CVE-2026-31224: snorkel: RCE via unsafe model deserialization

AWAITING NVD
Published May 12, 2026
CISO Take

The snorkel library through v0.10.0 uses torch.load() without the weights_only=True safety flag in its MultitaskClassifier.load() method, allowing arbitrary Python objects to be deserialized via the Pickle protocol and resulting in remote code execution on the loading host. Any ML pipeline that ingests snorkel model checkpoints from shared storage, model registries, or external sources faces full code execution exposure with the privileges of the training process — which typically includes access to cloud credentials, internal APIs, and sensitive training data. No public exploit or KEV entry exists yet, but pickle deserialization attacks are extensively documented and require only moderate skill to weaponize, making this a realistic threat for organizations with shared model artifact workflows. Until a patched release above v0.10.0 is available, restrict model loading to cryptographically verified internal sources and run picklescan or fickling over all model files before ingestion.

Sources: NVD ATLAS

Risk Assessment

Medium-High risk. Insecure deserialization via Python's pickle protocol is a mature, well-understood attack class with published exploit tooling, lowering the bar for weaponization once a malicious model file can be delivered. The vulnerability grants full arbitrary code execution on the ML host, a high-impact outcome in enterprise environments where training infrastructure often holds elevated credentials and access to downstream systems. The absence of CVSS scoring reflects recency rather than low severity. Organizations running automated MLOps pipelines that load snorkel models without artifact integrity checks are the highest-exposure population.

Attack Kill Chain

Artifact Staging
Adversary crafts a malicious snorkel MultitaskClassifier model file embedding a Python pickle payload designed to execute arbitrary code upon deserialization.
AML.T0018.002
Supply Chain Delivery
Malicious model file is uploaded to a shared model registry, S3 bucket, or artifact repository accessible to the target ML pipeline, replacing or supplementing a legitimate checkpoint.
AML.T0010.003
Execution Trigger
Victim's training pipeline or data scientist calls MultitaskClassifier.load() on the malicious file, triggering torch.load() deserialization without weights_only restriction and executing the pickle payload.
AML.T0011.000
System Compromise
Pickle payload executes with ML process privileges, enabling credential theft, data exfiltration, reverse shell establishment, or lateral movement into connected ML infrastructure and data stores.
AML.T0072

Severity & Risk

CVSS 3.1
N/A
EPSS
N/A
Exploitation Status
No known exploitation
Sophistication
Moderate

Recommended Action

6 steps
  1. Upgrade snorkel to a version above v0.10.0 once a patched release is published; monitor the snorkel-team/snorkel GitHub repository for security advisories.

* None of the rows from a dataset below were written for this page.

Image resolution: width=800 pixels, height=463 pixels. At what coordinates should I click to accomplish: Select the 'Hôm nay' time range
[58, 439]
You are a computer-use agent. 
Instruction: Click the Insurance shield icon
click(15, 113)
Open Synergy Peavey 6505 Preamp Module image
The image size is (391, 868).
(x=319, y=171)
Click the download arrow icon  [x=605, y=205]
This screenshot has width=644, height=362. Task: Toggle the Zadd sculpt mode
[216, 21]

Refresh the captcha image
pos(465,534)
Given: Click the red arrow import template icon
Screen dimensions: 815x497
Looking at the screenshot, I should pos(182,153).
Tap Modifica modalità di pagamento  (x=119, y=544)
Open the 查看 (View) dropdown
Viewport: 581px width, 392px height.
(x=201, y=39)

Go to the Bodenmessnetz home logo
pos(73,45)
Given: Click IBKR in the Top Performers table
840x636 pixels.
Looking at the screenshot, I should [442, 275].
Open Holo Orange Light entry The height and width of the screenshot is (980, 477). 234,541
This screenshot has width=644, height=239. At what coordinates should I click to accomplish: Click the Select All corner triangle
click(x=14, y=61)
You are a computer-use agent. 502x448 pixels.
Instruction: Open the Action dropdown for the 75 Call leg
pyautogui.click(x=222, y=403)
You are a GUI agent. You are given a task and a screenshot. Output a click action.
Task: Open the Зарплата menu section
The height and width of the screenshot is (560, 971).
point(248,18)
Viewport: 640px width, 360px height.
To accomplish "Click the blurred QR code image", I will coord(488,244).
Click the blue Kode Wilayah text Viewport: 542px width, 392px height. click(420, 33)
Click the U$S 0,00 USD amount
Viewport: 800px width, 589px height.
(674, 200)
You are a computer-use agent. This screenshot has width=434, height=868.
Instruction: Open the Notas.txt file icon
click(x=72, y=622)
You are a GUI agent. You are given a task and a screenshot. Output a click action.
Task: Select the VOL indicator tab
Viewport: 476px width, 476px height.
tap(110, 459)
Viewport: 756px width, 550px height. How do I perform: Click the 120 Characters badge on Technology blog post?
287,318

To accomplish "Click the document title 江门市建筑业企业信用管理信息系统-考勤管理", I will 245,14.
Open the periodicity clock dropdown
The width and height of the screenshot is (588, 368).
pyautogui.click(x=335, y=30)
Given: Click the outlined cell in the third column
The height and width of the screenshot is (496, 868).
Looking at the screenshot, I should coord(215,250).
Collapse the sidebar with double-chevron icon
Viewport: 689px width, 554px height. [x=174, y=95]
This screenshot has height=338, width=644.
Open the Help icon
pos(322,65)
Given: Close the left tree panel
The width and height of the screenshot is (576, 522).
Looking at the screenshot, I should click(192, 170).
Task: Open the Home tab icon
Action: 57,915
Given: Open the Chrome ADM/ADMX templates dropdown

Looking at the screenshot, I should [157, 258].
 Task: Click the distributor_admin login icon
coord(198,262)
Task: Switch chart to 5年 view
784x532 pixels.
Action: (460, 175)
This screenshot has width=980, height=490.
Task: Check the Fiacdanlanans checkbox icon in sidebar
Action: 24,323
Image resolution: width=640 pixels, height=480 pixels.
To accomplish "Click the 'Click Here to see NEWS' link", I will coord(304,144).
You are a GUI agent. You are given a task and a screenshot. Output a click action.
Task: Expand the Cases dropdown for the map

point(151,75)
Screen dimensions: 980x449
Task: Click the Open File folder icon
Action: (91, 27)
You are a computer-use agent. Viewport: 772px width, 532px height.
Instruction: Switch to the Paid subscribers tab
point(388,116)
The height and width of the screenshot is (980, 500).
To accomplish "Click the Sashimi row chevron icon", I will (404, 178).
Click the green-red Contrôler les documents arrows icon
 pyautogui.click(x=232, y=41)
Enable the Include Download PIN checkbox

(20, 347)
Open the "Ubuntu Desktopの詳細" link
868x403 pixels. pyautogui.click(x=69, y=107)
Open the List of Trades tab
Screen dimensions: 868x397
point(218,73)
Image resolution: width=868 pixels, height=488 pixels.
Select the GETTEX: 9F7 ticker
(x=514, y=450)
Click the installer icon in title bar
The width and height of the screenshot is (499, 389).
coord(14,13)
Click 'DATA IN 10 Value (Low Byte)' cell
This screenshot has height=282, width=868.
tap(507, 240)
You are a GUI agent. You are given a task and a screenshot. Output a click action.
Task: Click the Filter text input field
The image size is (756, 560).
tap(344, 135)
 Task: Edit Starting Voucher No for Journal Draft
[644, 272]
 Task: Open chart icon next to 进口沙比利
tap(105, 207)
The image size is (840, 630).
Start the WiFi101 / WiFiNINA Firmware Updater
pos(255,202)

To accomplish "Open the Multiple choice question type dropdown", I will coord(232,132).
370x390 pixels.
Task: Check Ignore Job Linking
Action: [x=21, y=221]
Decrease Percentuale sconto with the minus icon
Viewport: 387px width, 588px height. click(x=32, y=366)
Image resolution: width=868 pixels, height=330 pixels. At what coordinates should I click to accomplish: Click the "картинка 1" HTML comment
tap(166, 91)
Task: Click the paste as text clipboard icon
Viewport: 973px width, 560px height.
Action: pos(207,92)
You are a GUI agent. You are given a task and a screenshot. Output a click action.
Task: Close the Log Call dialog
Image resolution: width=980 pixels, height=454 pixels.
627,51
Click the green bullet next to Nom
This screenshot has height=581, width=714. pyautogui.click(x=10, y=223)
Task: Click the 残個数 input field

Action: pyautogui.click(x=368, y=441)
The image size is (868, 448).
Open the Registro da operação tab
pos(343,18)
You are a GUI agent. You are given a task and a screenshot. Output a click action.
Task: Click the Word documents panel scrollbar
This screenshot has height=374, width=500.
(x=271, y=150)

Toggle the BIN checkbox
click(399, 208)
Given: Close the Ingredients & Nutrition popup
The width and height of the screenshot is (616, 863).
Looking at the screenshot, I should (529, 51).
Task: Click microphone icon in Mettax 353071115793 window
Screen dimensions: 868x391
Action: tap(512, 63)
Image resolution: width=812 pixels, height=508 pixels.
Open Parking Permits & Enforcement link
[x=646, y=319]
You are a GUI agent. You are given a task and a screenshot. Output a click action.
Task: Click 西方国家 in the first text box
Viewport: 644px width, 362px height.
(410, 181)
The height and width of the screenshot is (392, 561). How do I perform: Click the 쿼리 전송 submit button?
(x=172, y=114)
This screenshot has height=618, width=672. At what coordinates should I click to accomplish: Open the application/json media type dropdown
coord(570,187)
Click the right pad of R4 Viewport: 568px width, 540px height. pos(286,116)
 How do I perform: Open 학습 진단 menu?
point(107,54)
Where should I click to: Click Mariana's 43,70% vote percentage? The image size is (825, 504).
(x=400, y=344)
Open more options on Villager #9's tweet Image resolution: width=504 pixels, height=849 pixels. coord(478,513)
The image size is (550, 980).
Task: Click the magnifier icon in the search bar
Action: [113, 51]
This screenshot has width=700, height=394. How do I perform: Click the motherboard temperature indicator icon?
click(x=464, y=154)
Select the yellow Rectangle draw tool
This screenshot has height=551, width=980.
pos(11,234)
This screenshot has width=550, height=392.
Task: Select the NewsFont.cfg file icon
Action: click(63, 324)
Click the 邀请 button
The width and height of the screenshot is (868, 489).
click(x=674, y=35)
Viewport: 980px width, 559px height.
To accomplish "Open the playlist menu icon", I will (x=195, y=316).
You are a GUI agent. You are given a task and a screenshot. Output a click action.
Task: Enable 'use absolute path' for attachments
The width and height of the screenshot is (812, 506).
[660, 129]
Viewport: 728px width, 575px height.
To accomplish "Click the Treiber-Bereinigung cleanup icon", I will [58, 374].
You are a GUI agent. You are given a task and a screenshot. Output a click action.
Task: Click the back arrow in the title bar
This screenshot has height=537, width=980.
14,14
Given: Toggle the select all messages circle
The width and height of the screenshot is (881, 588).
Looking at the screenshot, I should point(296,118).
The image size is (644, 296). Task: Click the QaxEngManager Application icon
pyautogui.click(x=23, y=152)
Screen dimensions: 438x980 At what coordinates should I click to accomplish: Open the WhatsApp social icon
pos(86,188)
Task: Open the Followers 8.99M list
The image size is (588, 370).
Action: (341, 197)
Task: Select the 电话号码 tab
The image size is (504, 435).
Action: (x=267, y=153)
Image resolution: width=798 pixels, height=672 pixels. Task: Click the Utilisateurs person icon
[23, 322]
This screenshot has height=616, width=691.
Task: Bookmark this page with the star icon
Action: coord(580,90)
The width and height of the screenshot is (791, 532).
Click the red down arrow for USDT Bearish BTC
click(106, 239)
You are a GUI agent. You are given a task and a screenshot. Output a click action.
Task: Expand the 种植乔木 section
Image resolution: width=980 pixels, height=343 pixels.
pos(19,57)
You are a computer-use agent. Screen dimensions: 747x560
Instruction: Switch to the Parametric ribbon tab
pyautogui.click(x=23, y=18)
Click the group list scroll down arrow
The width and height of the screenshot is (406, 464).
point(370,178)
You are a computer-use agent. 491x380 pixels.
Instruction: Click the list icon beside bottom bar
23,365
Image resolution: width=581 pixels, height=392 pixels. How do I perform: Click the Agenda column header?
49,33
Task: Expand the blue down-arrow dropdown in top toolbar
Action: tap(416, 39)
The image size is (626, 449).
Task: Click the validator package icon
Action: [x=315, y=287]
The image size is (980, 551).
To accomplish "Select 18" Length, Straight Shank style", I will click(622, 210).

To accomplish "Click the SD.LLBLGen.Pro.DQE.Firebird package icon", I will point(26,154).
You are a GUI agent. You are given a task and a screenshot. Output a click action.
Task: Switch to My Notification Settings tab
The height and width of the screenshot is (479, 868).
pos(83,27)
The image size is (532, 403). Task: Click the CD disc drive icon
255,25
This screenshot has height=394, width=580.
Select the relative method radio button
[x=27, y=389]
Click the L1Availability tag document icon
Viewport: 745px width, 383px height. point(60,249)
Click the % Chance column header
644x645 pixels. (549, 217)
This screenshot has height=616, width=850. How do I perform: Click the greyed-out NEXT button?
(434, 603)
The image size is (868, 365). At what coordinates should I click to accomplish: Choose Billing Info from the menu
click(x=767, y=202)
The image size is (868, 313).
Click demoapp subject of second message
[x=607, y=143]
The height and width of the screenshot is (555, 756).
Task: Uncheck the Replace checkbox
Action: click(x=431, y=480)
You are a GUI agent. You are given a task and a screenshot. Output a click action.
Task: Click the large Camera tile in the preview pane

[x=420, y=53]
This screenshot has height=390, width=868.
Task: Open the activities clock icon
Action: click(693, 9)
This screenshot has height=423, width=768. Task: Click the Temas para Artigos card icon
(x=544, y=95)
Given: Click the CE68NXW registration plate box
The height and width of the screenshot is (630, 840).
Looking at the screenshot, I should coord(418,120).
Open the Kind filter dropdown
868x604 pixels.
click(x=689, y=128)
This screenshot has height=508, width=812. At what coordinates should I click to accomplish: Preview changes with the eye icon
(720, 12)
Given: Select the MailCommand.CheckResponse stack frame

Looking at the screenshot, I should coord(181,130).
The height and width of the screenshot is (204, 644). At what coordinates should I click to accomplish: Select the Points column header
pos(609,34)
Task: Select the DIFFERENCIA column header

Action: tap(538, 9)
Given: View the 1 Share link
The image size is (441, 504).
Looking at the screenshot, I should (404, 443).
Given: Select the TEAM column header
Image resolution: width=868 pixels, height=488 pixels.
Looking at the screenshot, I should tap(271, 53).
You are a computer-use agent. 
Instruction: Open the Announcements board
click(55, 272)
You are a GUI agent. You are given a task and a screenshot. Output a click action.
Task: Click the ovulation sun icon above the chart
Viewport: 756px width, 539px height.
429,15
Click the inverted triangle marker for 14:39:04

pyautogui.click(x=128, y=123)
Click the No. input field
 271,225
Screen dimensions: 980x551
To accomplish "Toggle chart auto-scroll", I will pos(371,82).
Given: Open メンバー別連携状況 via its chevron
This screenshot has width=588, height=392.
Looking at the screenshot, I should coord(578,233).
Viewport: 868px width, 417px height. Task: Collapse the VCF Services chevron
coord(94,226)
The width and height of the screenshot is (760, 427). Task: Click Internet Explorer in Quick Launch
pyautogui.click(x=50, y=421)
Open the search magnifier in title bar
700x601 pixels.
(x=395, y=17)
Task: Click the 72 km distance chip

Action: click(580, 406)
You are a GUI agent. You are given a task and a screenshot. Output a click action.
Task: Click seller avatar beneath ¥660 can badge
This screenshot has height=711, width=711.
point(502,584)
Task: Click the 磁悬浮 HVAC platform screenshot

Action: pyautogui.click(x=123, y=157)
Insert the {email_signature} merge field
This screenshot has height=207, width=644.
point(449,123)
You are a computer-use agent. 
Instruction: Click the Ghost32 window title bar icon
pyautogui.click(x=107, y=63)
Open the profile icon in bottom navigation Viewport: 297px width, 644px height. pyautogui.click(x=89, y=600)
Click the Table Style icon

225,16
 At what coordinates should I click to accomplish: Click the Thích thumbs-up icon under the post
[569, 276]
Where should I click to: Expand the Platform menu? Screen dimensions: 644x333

  2. Audit all torch.load() calls across your ML codebase and add weights_only=True to every call that does not require full object deserialization.

  3. Enforce SHA-256 hash or cryptographic signature verification on all model artifact files as part of your model registry intake process before loading.

  4. Integrate picklescan or fickling into your CI/CD pipeline to scan model files for malicious pickle payloads at artifact registration time.

  5. Restrict model loading to internally controlled, access-audited storage — do not allow training jobs to load models directly from public URLs or unverified external registries.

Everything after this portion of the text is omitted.